(EXCERPT PROVIDED)

• • • • • • •

The General Partner believes that the defendants have defenses to the
plaintiffs' claims for relief and challenges to the plaintiffs' claims for
damages, and the General Partner intends to defend these lawsuits vigorously.
All amounts to be paid, if any, as a result of the litigation described above
are the responsibility of the General Partner, subject to indemnification rights
and other of the General Partner pursuant to the terms of the limited
partnership agreements.
5
CABLE TV FUND 12-C, LTD.
(A Limited Partnership)
MANAGEMENT'S DISCUSSION AND ANALYSIS OF FINANCIAL CONDITION AND
RESULTS OF OPERATIONS
FINANCIAL CONDITION
The only asset of the Partnership at March 31, 2003 was its cash on
hand, which is being held in reserve to pay the Partnership's administrative
expenses until the Partnership is dissolved. The Partnership has continued in
existence because of pending litigation in which the Partnership is a party. It
cannot be predicted when the Partnership will be dissolved.
RESULTS OF OPERATIONS
Administrative expenses and other, net in the accompanying condensed
statement of operations represents various costs associated with the
administration of the Partnership.
Item 4. Controls and Procedures
(a) Disclosure controls and procedures. Our chief executive officer and
our co-chief financial officers, after evaluating the effectiveness of our
"disclosure controls and procedures" (as defined in the Securities Exchange Act
of 1934 Rules 13a-14(c) and 15d-14(c)) as of a date (the "Evaluation Date")

• • • • • • •

(SUPPLIED DATA)
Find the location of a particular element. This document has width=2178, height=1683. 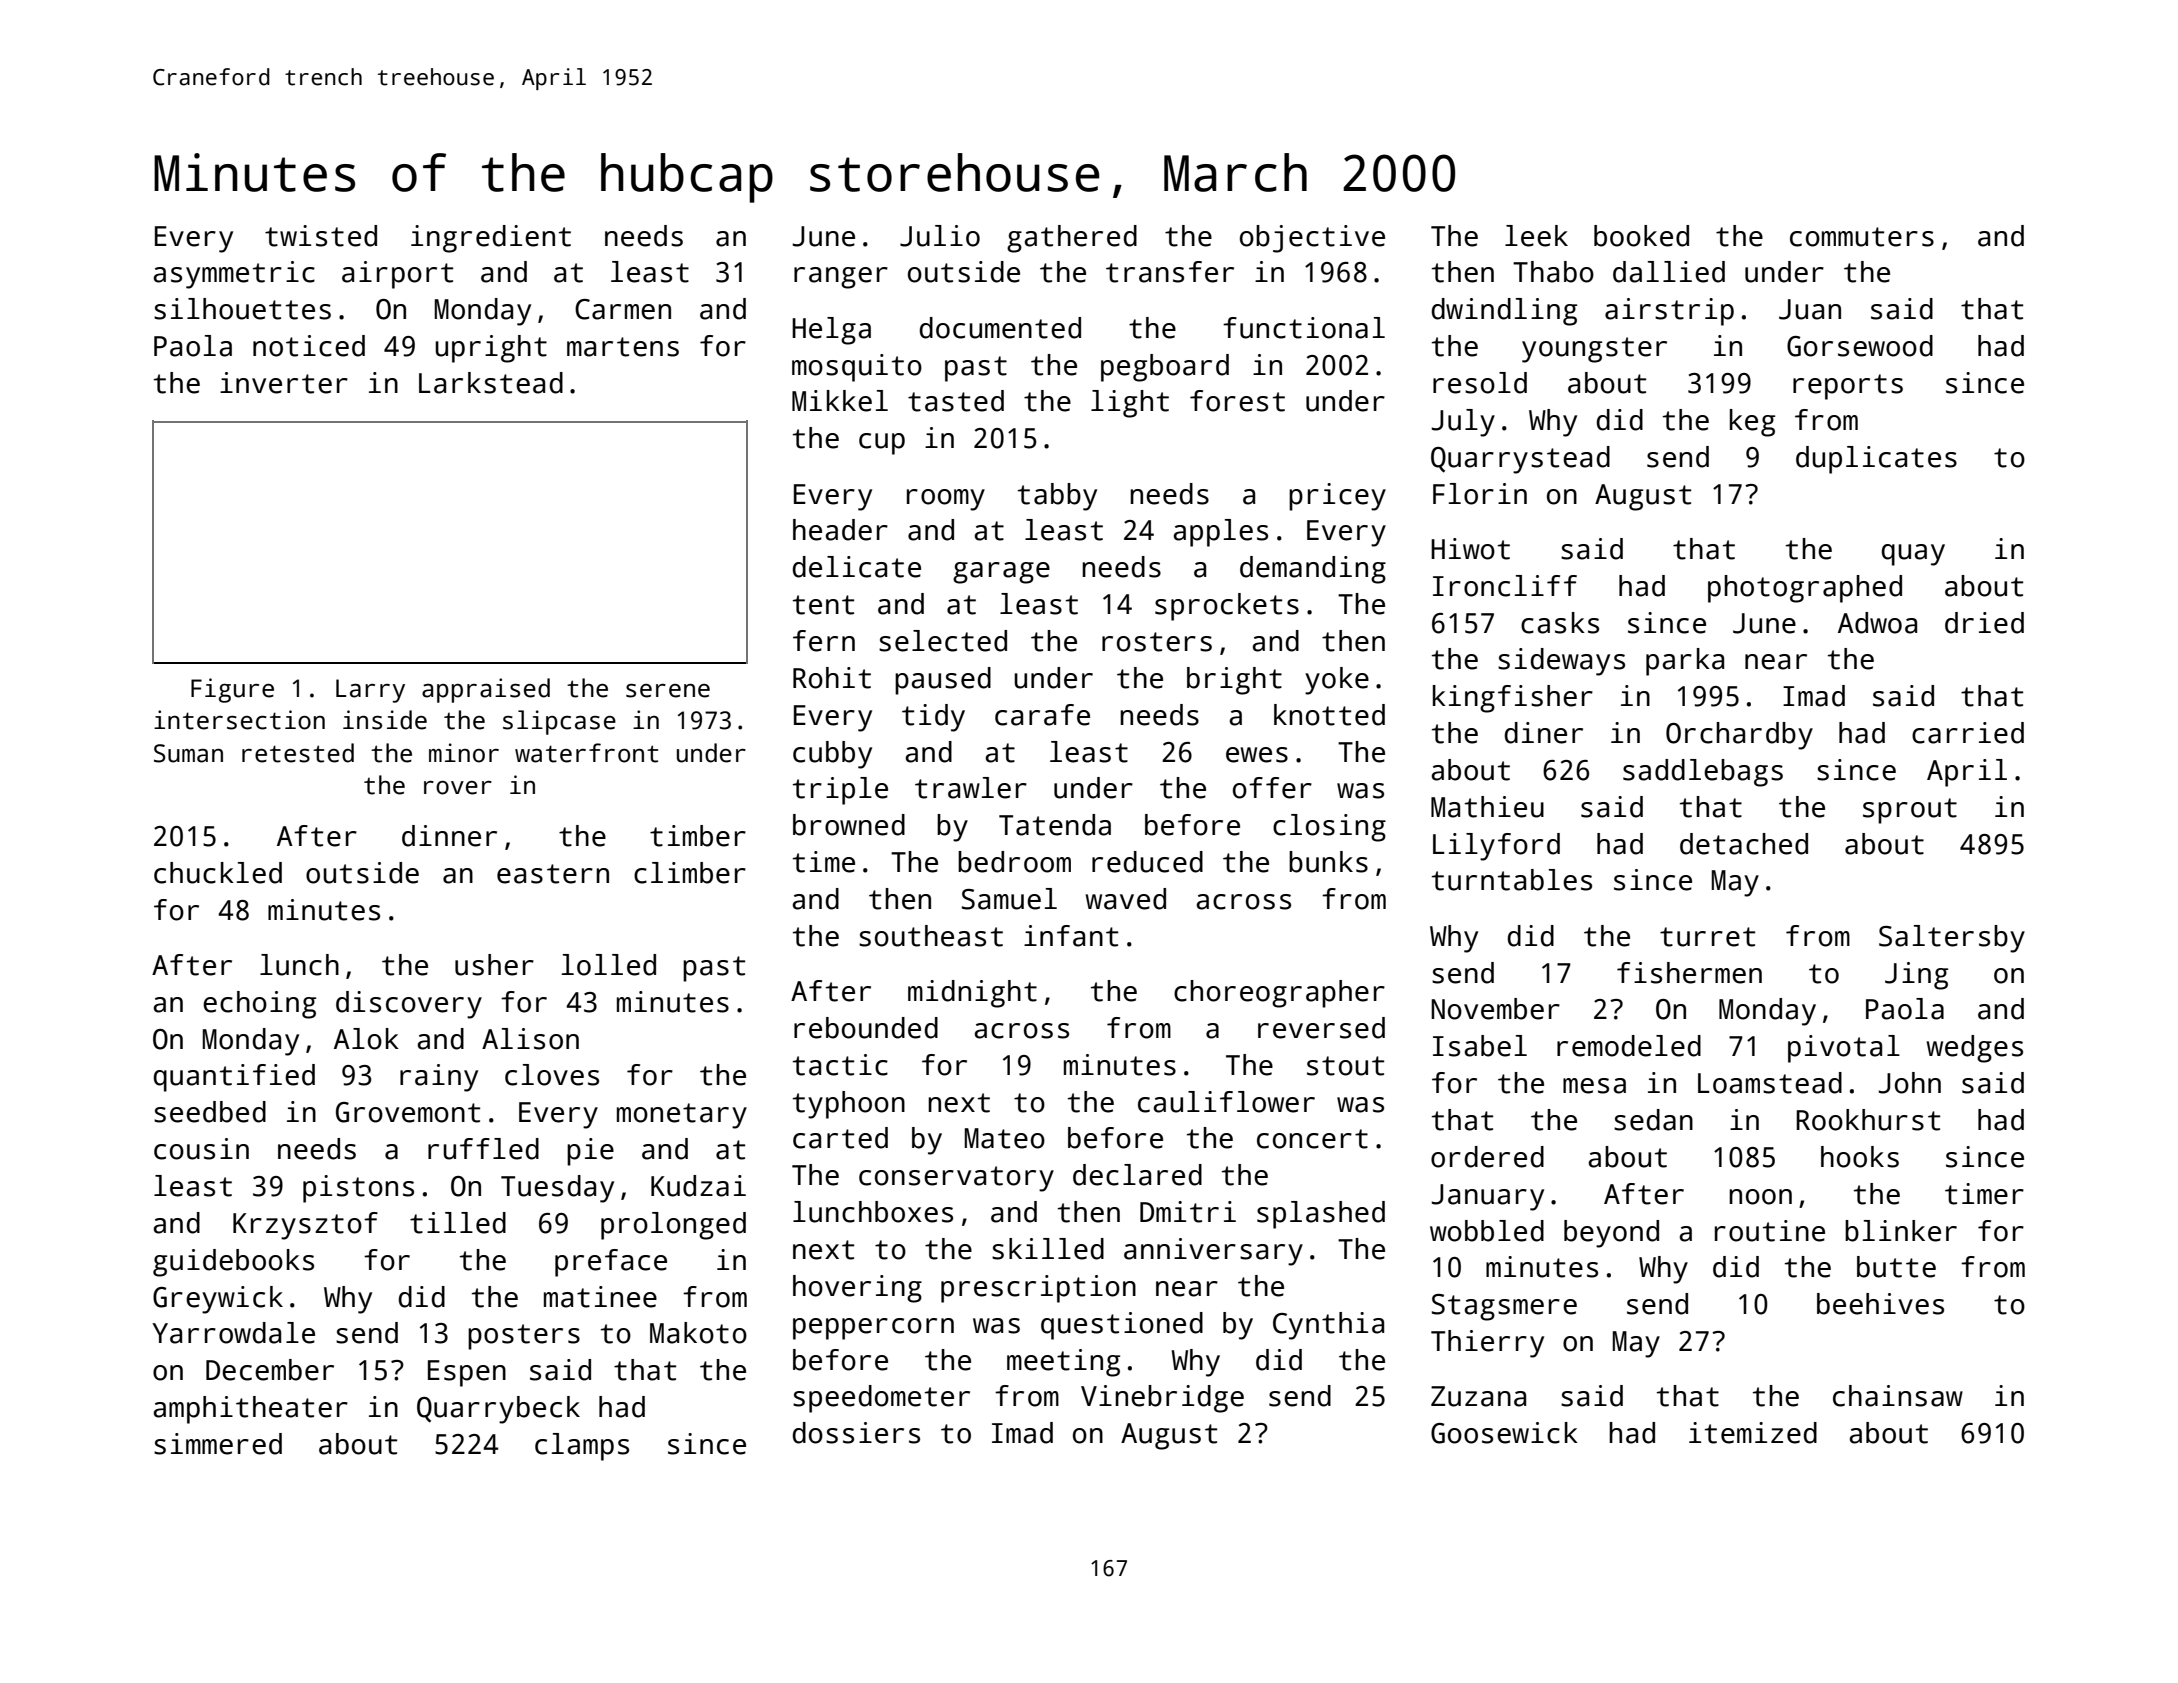

eastern is located at coordinates (553, 874).
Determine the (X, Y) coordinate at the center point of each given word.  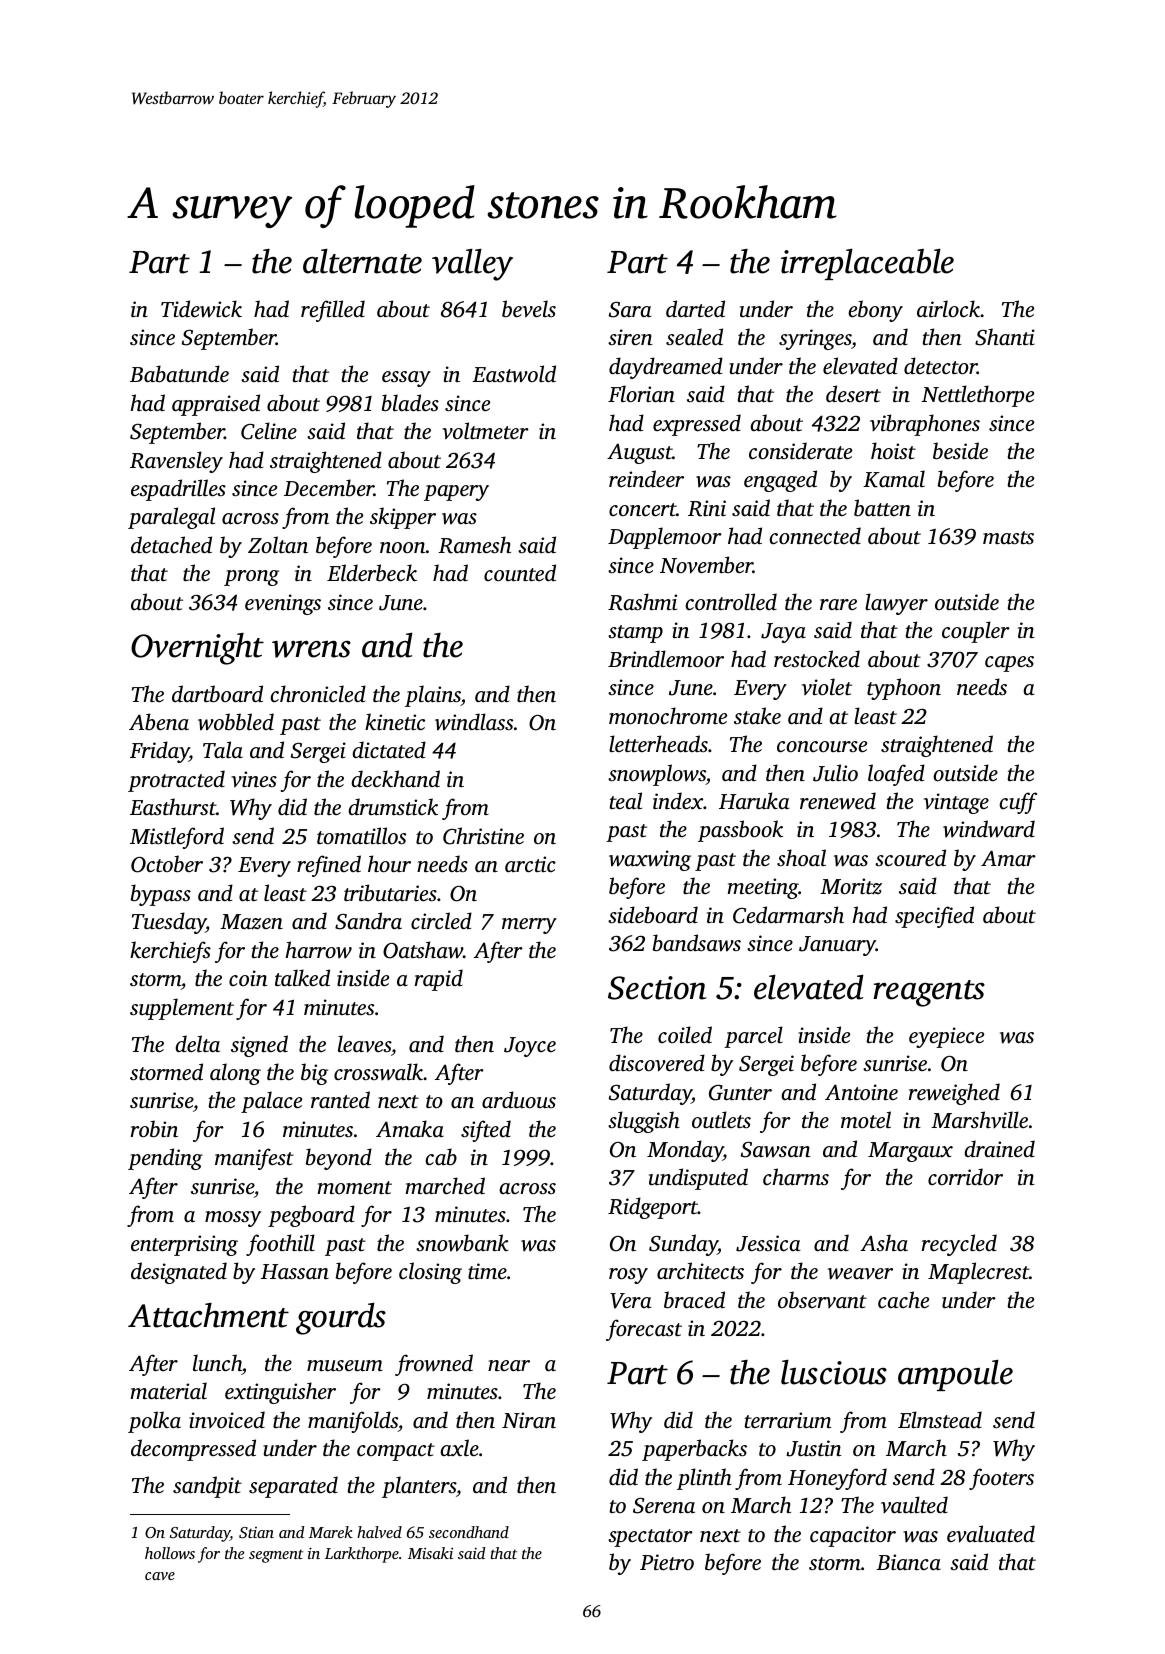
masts (1008, 537)
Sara (630, 310)
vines (254, 779)
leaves (364, 1044)
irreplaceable (867, 264)
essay (406, 379)
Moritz (851, 886)
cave (160, 1576)
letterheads (658, 743)
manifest (254, 1159)
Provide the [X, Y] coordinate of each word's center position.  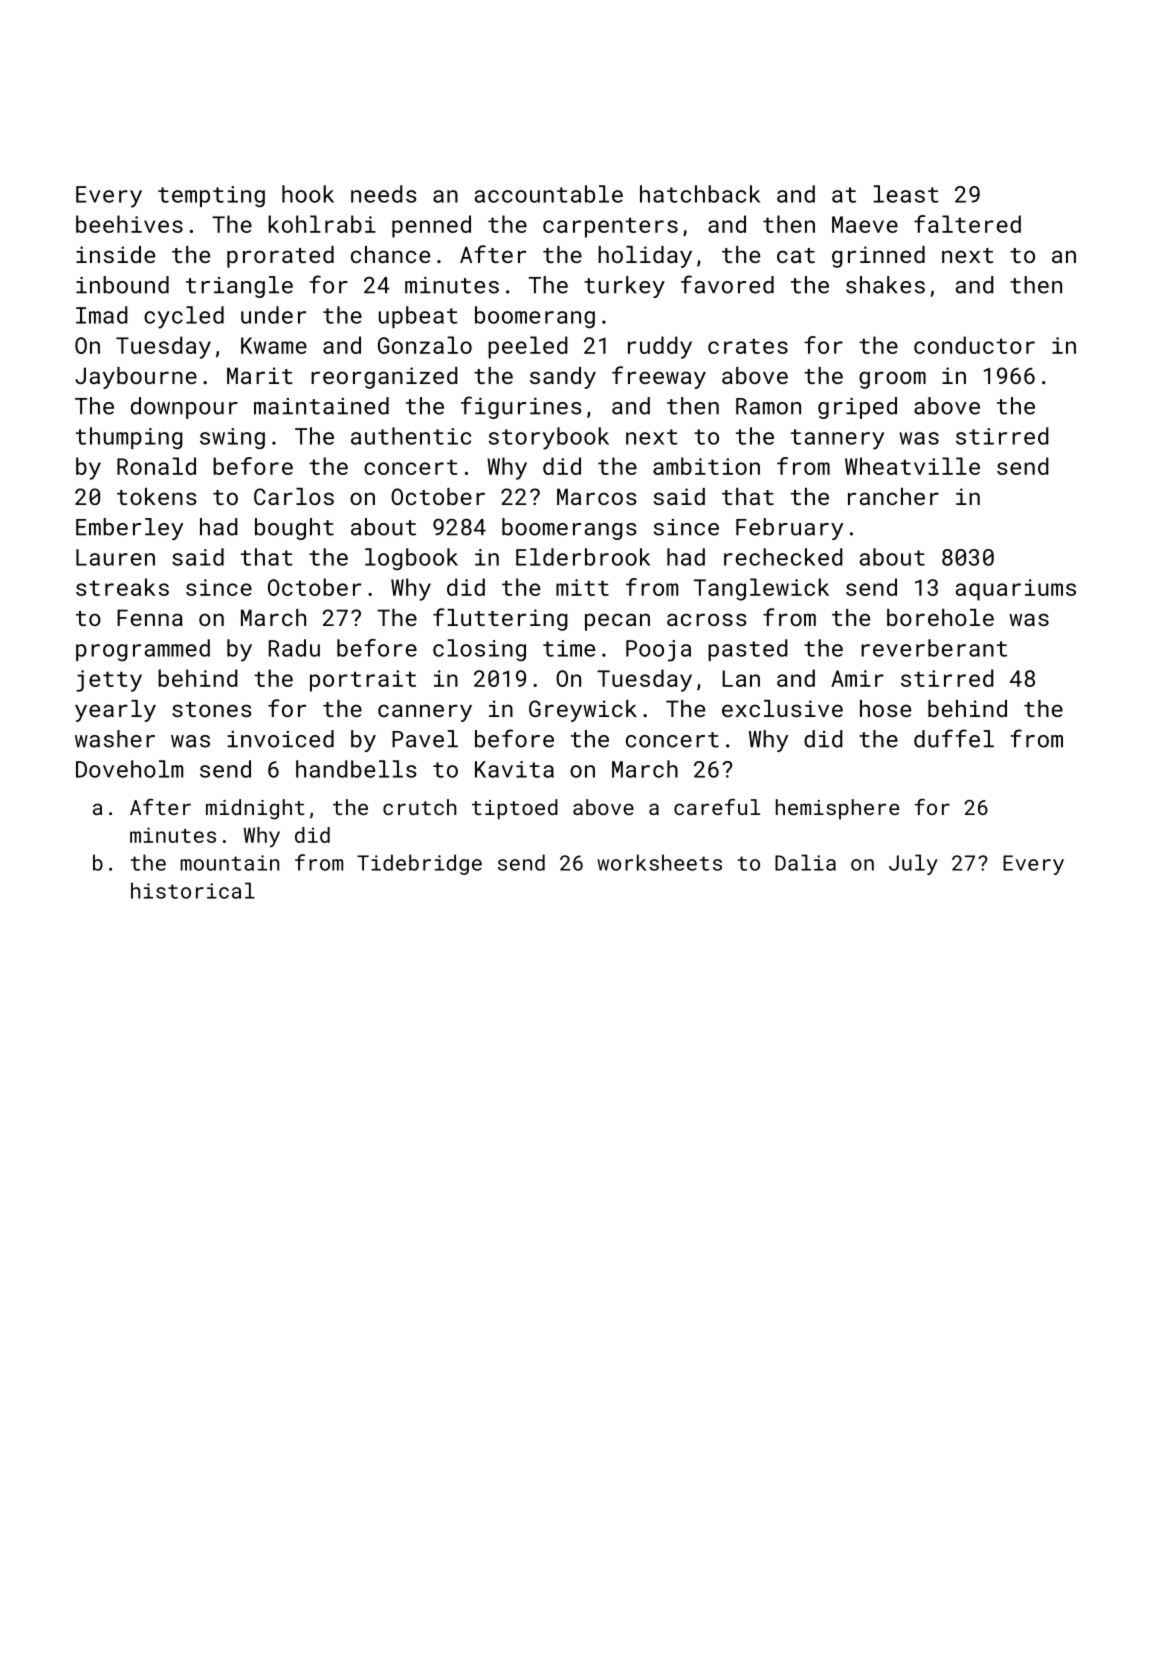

• • • • • • •

(PROBLEMS TO WORK ON)
[1] Write out everything in the records from the line with "cave (160, 1576)" down to the end of the records as a numbered list, skipping any blank lines and leaving out the pictures.
[2] Pick up the Cable TV Fund 12-C filing where it stops and keep writing.
The filing text and the records have no connection to each other.

(TASK RESULTS)
[1]
1. cave (160, 1576)
2. letterheads (658, 743)
3. manifest (254, 1159)
4. Provide the [X, Y] coordinate of each word's center position.  

[2]
within 90 days before the filing date of this quarterly report, have concluded
that as of the Evaluation Date, our disclosure controls and procedures were
adequate and designed to ensure that material information relating to us would
be made known to them.
(b) Changes in internal controls. There were no significant changes in
our internal controls or to our knowledge, in other factors that could
significantly affect our internal controls and procedures subsequent to the
Evaluation Date.
PART II - OTHER INFORMATION
Item 1. Legal Proceedings
Refer to Note 3 to our condensed financial statements included in this
Quarterly Report on Form 10-Q for a discussion of recent developments related to
our legal proceedings.
Item 6. Exhibits and Reports on Form 8-K.
a) Exhibits
None.
b) Reports on Form 8-K
None.
6
SIGNATURES
Pursuant to the requirements of the Securities Exchange Act of 1934,
the registrant has duly caused this report to be signed on its behalf by the
undersigned thereunto duly authorized.
CABLE TV FUND 12-C, LTD.
BY: COMCAST CABLE COMMUNICATIONS, INC.
-------------------------------------
General Partner
By: /s/ Lawrence J. Salva
-------------------------------------
Lawrence J. Salva
Senior Vice President
(Principal Accounting Officer)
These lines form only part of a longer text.